I cannot stress enough how much more respect I have for people who can make their own friends. Of my friends who ended up joining fraternities, I can say that every single one of them ended up as a little less of a person and a little more of a douchebag because of it. Still my friends, but a little too obsessed with appearances and overly dramatic. I am still greatful for all the free alcohol, however.
I guess it just depends on the school, then. Not so much as a single Dave Matthews track was played in my frat.
I had no problem maintaining and creating friendships outside of the organization, and it's about as relevant to my identity as the dormitory I lived in or the other friends I hung out with.
Like I said, I really don't understand the soapbox thing. I'm sorry your girlfriend cheated on you with a frat guy and that you had to come up with a complicated roofie rationale for it.
Flowers post is pretty much what my opinion of greek organizations was before I got to college. Hence my surprise at joining one.
My opinion of them in general still isn't great, I admit, except that I think there are significant exceptions to the general trend, such as the house I joined. I also think Greek life at my college was significantly tamer than that at the stereotypical party school.
I don't get the "buying friends" thing. I made friends with most of the brothers before I even pledged, and living in the house and being an active didn't cost me any more than paying rent/dorm fees and such would have added up to. And of course I got a lot of good times out of it. We were a more financially secure house than some, so maybe that had something to do with it.
Yeah, what he said.I had no problem maintaining and creating friendships outside of the organization, and it's about as relevant to my identity as the dormitory I lived in or the other friends I hung out with.
When they tested her at the hospital, GHB was in her system.Originally Posted by Lizard_King
You fucking piece of shit.
Just kidding, we weren't going out at the time, but I still don't appreciate someone implying that frats are not riddled with socially awkward, chest puffing date rapists. You had a couple in your frat and you know it.
No. Nothing against them, really, but my courseload was heavy enough that I didn't have much time for my then-current friends let alone a whole new circle of socializing.
Though in hindsight maybe I should have and taken a lighter degree, as my entire college experience was rather dull compared to what I probably should have gotten out of it...
(Not US, but it's probably close enough up here.)
At the time I attended UT, the fraternities there were notorious for hazing. People were dying in hazing incidents; one organization had folks get drunk, and then swim across raging rapids to put out a fire. Needless to say, some kid drowned.
The majority of students at UT didn't pledge. Instead, there was a great organization for clubs of various interests, and that's how you would "shrink" the University size down to a manageable level -- you'd join some group with similar interests. For free.
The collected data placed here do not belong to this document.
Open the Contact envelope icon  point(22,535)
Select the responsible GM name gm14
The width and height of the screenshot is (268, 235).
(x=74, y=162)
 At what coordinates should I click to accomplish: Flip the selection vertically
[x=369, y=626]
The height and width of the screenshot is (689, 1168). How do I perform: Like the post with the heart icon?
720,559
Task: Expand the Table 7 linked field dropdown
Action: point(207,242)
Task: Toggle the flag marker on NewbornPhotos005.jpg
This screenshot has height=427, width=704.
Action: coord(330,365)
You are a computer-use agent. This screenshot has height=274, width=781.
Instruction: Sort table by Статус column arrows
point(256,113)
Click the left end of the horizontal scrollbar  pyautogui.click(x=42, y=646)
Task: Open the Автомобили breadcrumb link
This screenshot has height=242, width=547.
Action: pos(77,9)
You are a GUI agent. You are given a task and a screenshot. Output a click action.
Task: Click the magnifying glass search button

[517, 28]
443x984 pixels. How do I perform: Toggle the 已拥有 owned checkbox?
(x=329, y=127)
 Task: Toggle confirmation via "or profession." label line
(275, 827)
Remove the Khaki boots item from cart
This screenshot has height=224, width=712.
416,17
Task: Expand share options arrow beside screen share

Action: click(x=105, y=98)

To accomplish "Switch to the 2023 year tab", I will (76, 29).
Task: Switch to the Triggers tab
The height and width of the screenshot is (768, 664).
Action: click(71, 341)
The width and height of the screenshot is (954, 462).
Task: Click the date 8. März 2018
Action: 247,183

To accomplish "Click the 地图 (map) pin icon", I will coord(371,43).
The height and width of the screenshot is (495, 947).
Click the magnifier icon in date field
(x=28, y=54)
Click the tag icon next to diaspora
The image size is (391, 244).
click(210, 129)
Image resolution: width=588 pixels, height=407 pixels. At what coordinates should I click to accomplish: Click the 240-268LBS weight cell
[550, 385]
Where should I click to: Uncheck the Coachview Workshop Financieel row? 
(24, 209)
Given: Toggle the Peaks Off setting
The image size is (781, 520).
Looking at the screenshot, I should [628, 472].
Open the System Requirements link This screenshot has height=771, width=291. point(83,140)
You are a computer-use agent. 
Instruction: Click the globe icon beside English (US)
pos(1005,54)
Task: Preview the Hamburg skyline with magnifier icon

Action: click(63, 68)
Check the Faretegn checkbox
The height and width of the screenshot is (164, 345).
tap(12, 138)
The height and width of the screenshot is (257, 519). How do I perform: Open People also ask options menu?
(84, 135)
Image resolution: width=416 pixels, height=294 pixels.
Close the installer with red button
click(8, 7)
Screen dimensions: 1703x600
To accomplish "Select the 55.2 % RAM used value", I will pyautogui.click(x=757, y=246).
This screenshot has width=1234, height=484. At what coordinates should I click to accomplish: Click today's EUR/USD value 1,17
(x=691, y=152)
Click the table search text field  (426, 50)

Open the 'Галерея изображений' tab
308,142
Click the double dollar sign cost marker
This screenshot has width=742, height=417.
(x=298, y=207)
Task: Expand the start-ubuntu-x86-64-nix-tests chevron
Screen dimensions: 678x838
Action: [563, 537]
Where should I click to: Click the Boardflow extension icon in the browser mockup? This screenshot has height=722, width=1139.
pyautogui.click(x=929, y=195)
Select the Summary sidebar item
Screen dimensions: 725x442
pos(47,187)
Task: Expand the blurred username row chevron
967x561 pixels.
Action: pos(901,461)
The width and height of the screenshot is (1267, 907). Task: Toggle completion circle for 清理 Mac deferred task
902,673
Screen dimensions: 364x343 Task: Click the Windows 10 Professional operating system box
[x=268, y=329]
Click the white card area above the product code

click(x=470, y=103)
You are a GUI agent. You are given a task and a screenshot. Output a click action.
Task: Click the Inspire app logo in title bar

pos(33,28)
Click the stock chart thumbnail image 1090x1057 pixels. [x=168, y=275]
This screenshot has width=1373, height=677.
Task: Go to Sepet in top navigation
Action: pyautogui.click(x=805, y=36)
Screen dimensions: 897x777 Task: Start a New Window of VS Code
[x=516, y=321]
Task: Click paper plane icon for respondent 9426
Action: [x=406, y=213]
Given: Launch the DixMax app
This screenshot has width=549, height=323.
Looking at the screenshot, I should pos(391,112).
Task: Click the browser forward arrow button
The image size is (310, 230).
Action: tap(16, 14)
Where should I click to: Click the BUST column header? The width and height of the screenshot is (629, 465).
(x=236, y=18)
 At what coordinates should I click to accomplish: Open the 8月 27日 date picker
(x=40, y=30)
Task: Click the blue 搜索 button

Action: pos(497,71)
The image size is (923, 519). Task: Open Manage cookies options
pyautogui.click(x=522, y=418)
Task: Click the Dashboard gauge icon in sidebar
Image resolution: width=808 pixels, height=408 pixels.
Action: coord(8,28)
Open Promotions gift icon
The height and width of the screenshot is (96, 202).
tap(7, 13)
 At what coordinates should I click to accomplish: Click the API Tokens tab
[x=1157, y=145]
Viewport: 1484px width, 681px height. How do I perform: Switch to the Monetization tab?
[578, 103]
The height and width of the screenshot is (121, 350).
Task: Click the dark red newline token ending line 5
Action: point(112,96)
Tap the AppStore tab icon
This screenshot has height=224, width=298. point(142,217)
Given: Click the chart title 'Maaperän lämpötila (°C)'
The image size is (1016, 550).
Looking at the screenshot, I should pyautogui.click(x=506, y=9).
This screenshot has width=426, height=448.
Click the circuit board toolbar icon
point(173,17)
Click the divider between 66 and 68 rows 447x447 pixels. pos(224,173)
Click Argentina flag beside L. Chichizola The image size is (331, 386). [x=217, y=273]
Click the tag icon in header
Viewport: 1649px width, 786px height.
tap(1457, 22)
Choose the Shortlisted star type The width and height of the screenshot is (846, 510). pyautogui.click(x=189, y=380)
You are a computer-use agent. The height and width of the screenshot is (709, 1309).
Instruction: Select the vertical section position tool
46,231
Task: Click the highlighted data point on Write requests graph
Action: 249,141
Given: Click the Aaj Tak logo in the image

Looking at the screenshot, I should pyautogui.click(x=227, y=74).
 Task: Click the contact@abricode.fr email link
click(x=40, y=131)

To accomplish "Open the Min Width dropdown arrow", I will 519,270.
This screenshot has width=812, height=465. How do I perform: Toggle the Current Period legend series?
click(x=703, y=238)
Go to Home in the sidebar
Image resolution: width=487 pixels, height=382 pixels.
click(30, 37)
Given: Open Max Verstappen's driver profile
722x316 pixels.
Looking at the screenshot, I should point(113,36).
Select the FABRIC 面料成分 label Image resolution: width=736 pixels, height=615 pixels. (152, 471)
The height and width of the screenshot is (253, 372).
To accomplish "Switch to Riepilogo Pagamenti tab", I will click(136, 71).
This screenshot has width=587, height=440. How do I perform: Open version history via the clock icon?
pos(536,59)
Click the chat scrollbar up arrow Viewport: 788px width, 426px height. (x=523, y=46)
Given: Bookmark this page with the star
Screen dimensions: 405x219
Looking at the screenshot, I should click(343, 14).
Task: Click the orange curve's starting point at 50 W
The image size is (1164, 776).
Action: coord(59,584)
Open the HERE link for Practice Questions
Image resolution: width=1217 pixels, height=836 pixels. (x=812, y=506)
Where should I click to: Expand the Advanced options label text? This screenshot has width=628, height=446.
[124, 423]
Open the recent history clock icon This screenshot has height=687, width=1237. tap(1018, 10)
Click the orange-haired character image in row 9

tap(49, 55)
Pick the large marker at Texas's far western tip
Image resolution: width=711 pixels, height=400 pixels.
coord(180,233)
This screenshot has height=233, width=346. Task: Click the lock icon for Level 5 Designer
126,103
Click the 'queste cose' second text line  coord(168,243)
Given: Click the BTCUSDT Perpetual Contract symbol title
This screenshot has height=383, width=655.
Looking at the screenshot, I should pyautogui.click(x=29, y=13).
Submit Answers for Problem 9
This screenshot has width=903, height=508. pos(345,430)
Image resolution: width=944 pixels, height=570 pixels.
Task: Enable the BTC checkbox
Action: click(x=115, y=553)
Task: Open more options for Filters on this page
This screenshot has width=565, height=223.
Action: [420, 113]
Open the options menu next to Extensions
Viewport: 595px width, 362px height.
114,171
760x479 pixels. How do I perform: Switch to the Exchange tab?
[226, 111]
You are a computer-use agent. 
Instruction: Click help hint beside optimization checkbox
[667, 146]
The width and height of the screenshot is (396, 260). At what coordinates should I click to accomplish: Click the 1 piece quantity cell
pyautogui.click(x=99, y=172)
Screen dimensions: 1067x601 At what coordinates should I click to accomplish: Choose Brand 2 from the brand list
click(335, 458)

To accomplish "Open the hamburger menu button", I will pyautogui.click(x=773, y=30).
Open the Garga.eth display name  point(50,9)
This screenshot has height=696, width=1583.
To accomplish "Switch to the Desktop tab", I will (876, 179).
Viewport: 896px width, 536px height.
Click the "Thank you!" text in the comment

And thus there were plenty of opportunities to lay hot chicks, get drunk and party or just make friends without having to pay any fees.
Sand in the living room?
I think it's a form of indoor beach party. Only saw that once, at Virginia Tech, and thought it was really original at the time...that was a very long time ago.
We don't really have that sort of thing here at the Banana Slug campus.
The results are unsurprising, but yes I did join a fraternity. Made plenty of great friends and established connections with alumni that have been helpful professionally.